PROBLEM TO SOLVE >> Quote the listing below verbatim, from the line containing "Click the Dutch flag category icon" through the line containing "point(40,67)", both lines included.

EXTRACTED INFORMATION >>
◇ ◇ ◇ ◇ ◇

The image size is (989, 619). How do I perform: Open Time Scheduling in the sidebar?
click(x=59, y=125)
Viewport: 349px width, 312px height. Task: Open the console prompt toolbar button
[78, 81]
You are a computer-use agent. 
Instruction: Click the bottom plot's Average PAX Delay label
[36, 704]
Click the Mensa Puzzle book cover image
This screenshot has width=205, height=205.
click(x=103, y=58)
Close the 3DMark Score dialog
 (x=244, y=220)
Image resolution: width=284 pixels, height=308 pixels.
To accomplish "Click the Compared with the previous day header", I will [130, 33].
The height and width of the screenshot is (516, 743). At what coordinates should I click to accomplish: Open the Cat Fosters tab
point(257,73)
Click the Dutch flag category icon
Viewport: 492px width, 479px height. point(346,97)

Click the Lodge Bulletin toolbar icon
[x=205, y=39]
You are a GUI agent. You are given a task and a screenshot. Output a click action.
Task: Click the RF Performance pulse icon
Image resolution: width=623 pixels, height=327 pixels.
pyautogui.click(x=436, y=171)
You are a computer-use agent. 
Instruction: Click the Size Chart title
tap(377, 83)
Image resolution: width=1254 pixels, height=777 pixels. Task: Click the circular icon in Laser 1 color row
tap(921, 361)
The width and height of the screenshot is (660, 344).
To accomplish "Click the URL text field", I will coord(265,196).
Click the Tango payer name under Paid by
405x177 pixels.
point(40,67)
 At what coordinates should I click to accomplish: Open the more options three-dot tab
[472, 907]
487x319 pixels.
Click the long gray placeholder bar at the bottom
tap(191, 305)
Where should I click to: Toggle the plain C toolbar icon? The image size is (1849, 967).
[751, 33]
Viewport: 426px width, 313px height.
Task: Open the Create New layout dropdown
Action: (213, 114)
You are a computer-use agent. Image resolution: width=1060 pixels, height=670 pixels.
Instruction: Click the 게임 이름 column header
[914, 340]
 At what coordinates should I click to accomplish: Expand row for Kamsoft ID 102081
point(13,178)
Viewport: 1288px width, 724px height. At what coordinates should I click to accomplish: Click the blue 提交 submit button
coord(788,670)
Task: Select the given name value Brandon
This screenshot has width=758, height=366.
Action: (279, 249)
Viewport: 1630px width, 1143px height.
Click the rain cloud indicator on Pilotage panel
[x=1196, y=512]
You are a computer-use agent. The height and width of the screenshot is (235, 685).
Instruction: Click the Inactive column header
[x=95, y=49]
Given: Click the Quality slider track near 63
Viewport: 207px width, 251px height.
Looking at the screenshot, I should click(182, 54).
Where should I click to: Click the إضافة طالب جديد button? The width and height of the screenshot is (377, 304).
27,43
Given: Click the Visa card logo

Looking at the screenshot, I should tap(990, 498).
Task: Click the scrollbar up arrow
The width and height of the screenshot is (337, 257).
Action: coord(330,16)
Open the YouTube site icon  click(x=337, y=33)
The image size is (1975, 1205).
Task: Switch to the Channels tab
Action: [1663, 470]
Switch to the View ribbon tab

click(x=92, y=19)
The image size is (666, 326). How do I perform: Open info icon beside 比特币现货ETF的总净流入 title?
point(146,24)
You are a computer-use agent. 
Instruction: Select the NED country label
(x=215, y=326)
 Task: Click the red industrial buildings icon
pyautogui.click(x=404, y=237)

◇ ◇ ◇ ◇ ◇

THE OUTPUT >>
Click the Dutch flag category icon
Viewport: 492px width, 479px height. point(346,97)

Click the Lodge Bulletin toolbar icon
[x=205, y=39]
You are a GUI agent. You are given a task and a screenshot. Output a click action.
Task: Click the RF Performance pulse icon
Image resolution: width=623 pixels, height=327 pixels.
pyautogui.click(x=436, y=171)
You are a computer-use agent. 
Instruction: Click the Size Chart title
tap(377, 83)
Image resolution: width=1254 pixels, height=777 pixels. Task: Click the circular icon in Laser 1 color row
tap(921, 361)
The width and height of the screenshot is (660, 344).
To accomplish "Click the URL text field", I will coord(265,196).
Click the Tango payer name under Paid by
405x177 pixels.
point(40,67)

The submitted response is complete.